Le sieur Du Plessis Besançon qui m’estoit venu trouuer de
sa part, pour negocier auec moy selõ son ordinaire, n’osant
pas m’en assurer tout à fait, taschoit adroitement de me le
faire croire, en m’assurant qu’il le croyoit luy mesme, & que
du moins il y voyoit de si grandes apparẽces, qu’il ne doutoit
point que le Traité ne fust bien tost conclud.
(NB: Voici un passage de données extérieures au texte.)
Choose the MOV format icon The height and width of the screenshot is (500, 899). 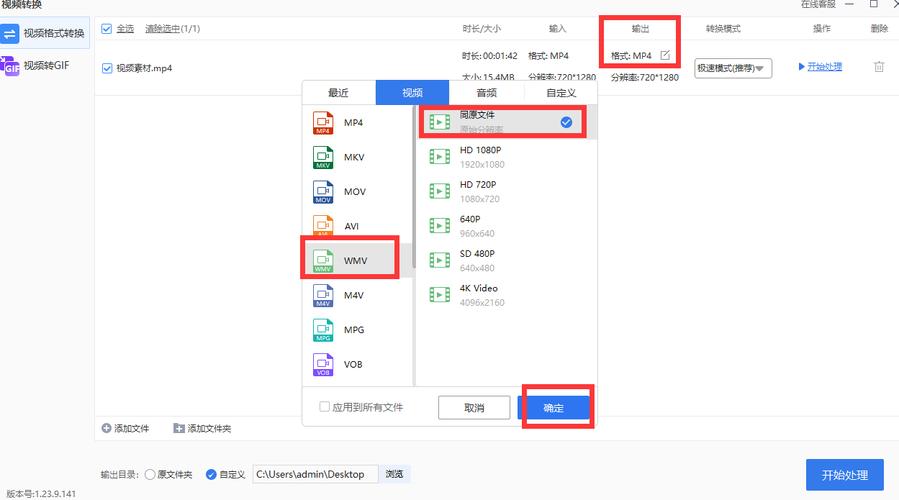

Il pensoit me
surprendre par cette addresse, & conduisant dextrement
les interests de son Maistre en cette occasion, il m’insinuoit
souuent que si ie voulois, i’auois le pouuoir de me faire comprendre
en ce Traité, que ie deuois esperer de la bonté de la
Cour toute sorte d’auantages, & que ie I’y obligerois pour
peu que ie me voulusse declarer en sa faueur : qu’aussi bien ie
ne deuois rien pretendre d’ailleurs, & que chacun estoit
presentement occupé à procurer son propre interest ; les
auis du contraire qui me venoient assez souuent de vostre
part, les lettres de creance de Madame ma Sœur, & la parole
de S. A. R. m’ont toujours empesché d’ajouster foy à toutes
ces artificieuses pratiques, desquelles m’estant enfin lassé, ie
le renuoyay auec des lettres qui témoignoiẽt assez le peu de
fruit de cette negociation : i’ay appris qu’il estoit tombé entre
vos mains, & qu’on l’auoit trouué chargé de ce pacquet :
ie croy que vous y aurez veu tout le demeslé de cette affaire ;
& reconnu toute mon intention. Le dernier Courrier de S.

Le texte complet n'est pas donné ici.